Attacking Mobile Banking,
Out-of-Band Authentication

Rogue, Malicious and Fake Apps Proliferate 

In 2010, forty fake banking applications were offered through the Android Market, and more than half a million people downloaded the software. In November 2011, a researcher placed “Instastock,” a fake stock ticker, in Apple’s AppStore. The app spoofed Safari Browser code, allowing download of additional software (potentially malicious) from the researcher’s home servers. OS vendors’ ability to ensure no malicious apps penetrate their markets is challenged by the influx of new mobile apps. Currently, both the Android Market and the AppStore include more than 500,000 apps, and this number is growing at a rate of about 20,000 new apps per month. Moreover, in recent years alternative application markets have mushroomed, offering applications not controlled by the mobile operating systems vendors (Google and Apple). 
 

Mobile Malware Exploits Core Device Services 

Cybercriminals can leverage these markets to deliver fake applications that can steal credentials, redirect SMS messages, social engineer users and jailbreak/root devices. “Rooting” or “jail-breaking” operations performed intently by end users break the vendor applied architectural restrictions. These actions provide malicious apps full control over the mobile device, allowing them to manipulate other applications and gain access to all mobile device resources.

### Dataset entries
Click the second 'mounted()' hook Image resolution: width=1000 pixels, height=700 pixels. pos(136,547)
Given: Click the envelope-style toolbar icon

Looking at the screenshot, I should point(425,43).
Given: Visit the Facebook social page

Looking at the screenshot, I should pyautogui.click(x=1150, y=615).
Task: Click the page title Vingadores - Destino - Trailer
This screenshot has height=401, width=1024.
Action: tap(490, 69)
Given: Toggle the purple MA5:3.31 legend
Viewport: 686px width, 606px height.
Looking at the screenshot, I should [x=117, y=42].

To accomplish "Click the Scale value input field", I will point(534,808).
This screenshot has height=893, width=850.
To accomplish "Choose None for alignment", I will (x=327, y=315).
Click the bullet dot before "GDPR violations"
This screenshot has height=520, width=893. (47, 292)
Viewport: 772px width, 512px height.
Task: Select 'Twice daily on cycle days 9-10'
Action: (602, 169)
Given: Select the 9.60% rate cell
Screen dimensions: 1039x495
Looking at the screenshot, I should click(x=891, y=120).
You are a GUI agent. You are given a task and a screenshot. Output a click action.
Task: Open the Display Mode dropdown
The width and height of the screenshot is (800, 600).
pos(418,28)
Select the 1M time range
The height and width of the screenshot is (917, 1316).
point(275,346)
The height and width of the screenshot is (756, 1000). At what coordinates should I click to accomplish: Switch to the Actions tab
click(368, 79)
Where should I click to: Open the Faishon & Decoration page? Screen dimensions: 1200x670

### Required work
1 – According to the mobile banking text, how many fake banking applications were offered through the Android Market in 2010?
2 – In the mobile banking text, rewrite the part that opens with the words "Mobile Malware Exploits" and closes with "mobile device resources.", substituting "complete control" for "full control".
The records have no connection to the mobile banking text.

### Answers given
1 – Forty fake banking applications were offered.

2 –
Mobile Malware Exploits Core Device Services 

Cybercriminals can leverage these markets to deliver fake applications that can steal credentials, redirect SMS messages, social engineer users and jailbreak/root devices. “Rooting” or “jail-breaking” operations performed intently by end users break the vendor applied architectural restrictions. These actions provide malicious apps complete control over the mobile device, allowing them to manipulate other applications and gain access to all mobile device resources.